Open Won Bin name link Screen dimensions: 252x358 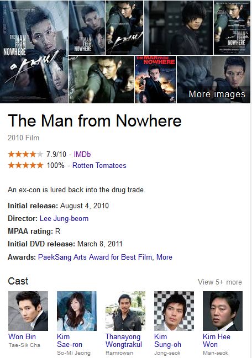pyautogui.click(x=22, y=337)
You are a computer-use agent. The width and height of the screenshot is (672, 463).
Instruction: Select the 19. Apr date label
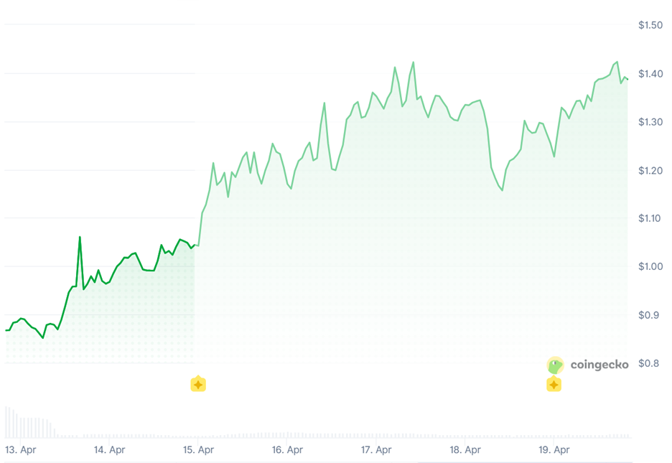coord(554,450)
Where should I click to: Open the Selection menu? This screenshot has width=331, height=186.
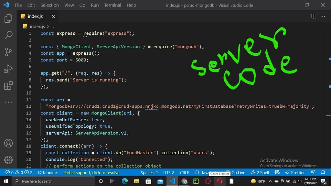pyautogui.click(x=49, y=5)
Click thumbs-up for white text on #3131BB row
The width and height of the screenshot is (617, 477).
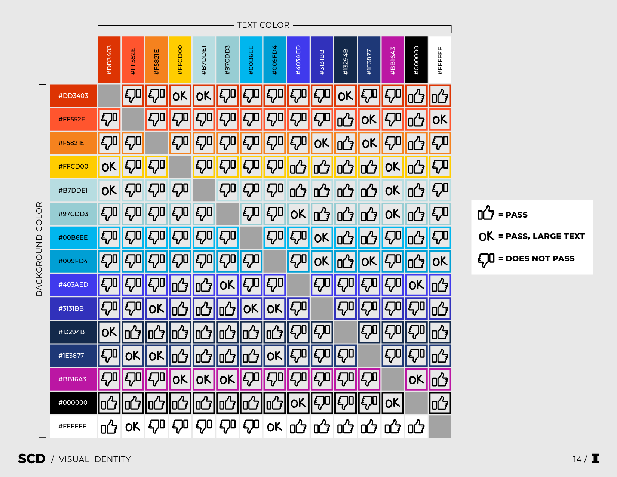pos(440,309)
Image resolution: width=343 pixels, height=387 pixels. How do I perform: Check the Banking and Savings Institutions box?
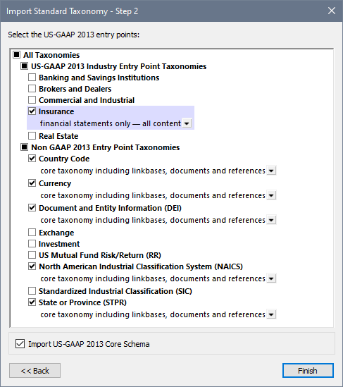(32, 78)
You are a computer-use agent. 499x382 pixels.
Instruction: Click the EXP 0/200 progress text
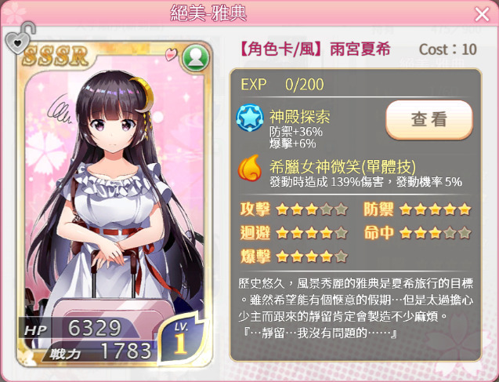click(x=282, y=85)
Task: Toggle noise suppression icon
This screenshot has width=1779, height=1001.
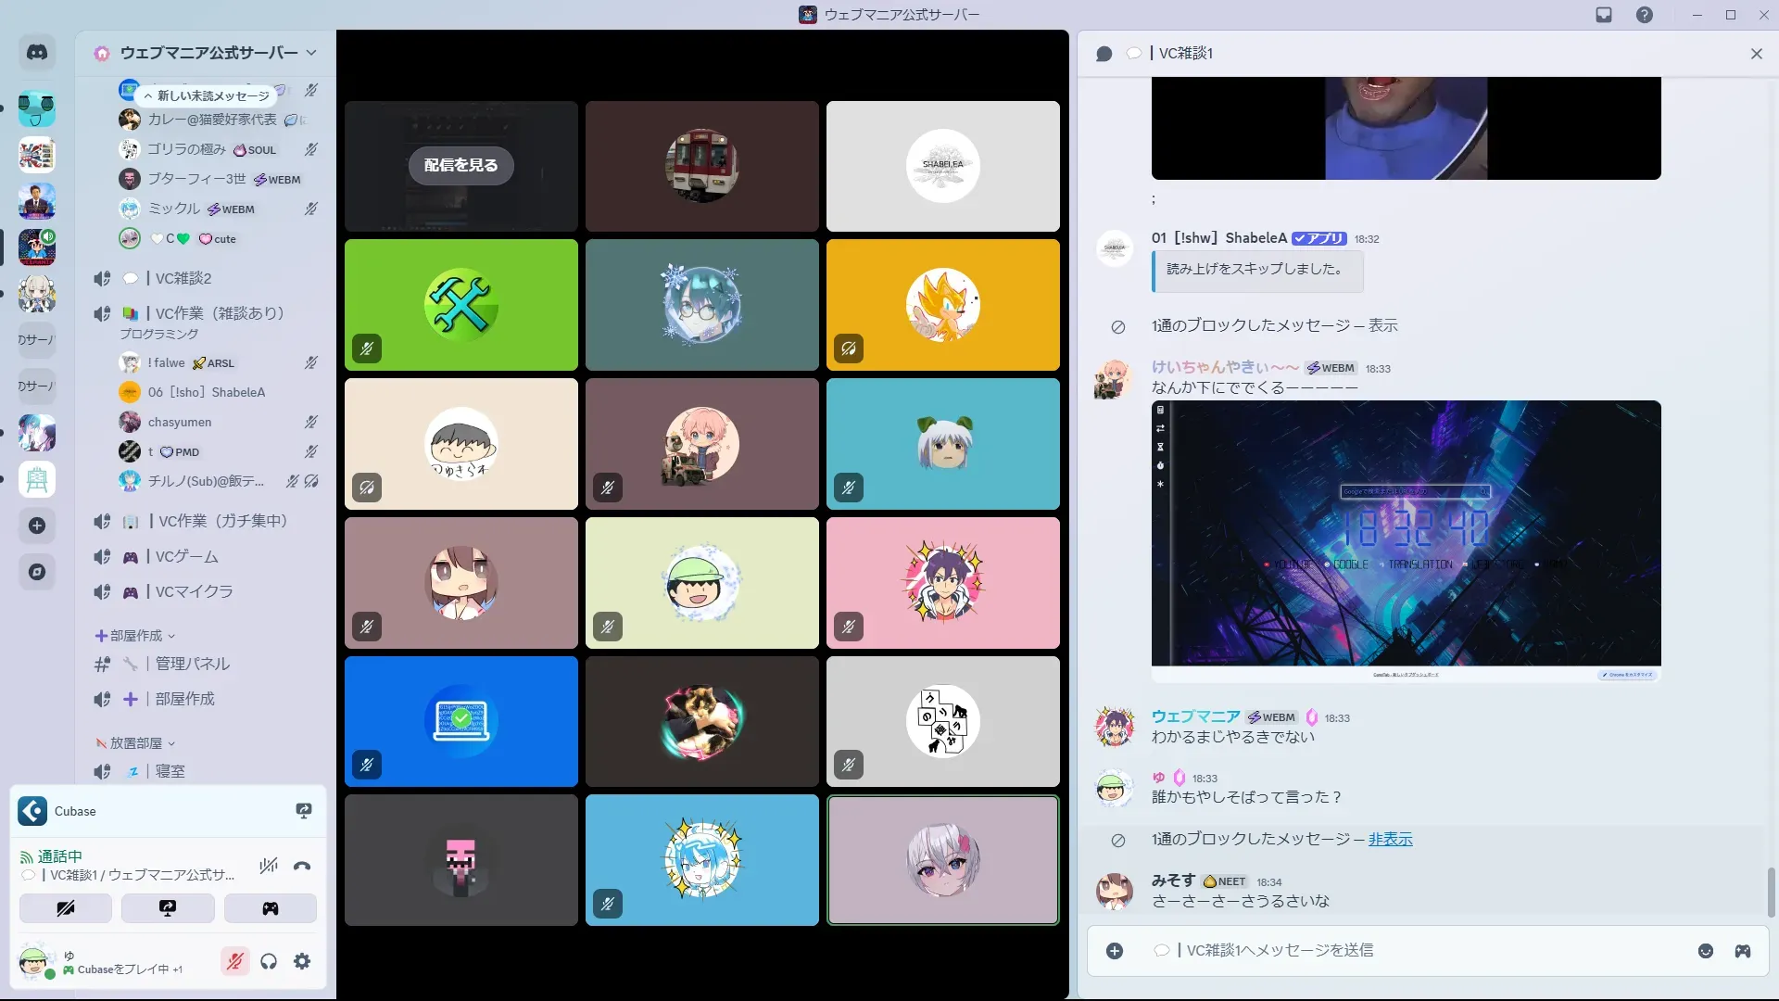Action: pos(269,867)
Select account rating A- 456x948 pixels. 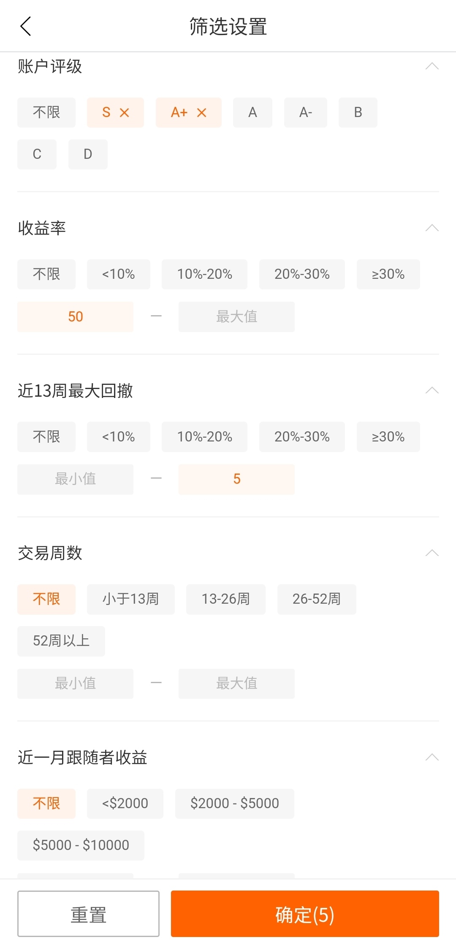[306, 112]
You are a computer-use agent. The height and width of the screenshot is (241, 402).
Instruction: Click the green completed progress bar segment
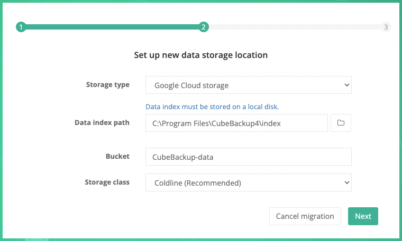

__________________________________________________

Work to do
Copy the items above word for word, beginning at the line that contains "You are a computer-use agent. The width" and ending after the line that contains "click(x=282, y=85)". Omit the pictures.

Result of this task
You are a computer-use agent. The width and height of the screenshot is (672, 463).
Instruction: Select the 19. Apr date label
coord(554,450)
Where should I click to: Open the Selection menu? This screenshot has width=331, height=186.
pyautogui.click(x=49, y=5)
Click thumbs-up for white text on #3131BB row
The width and height of the screenshot is (617, 477).
pos(440,309)
Image resolution: width=343 pixels, height=387 pixels. How do I perform: Check the Banking and Savings Institutions box?
(32, 78)
You are a computer-use agent. 499x382 pixels.
Instruction: Click the EXP 0/200 progress text
click(x=282, y=85)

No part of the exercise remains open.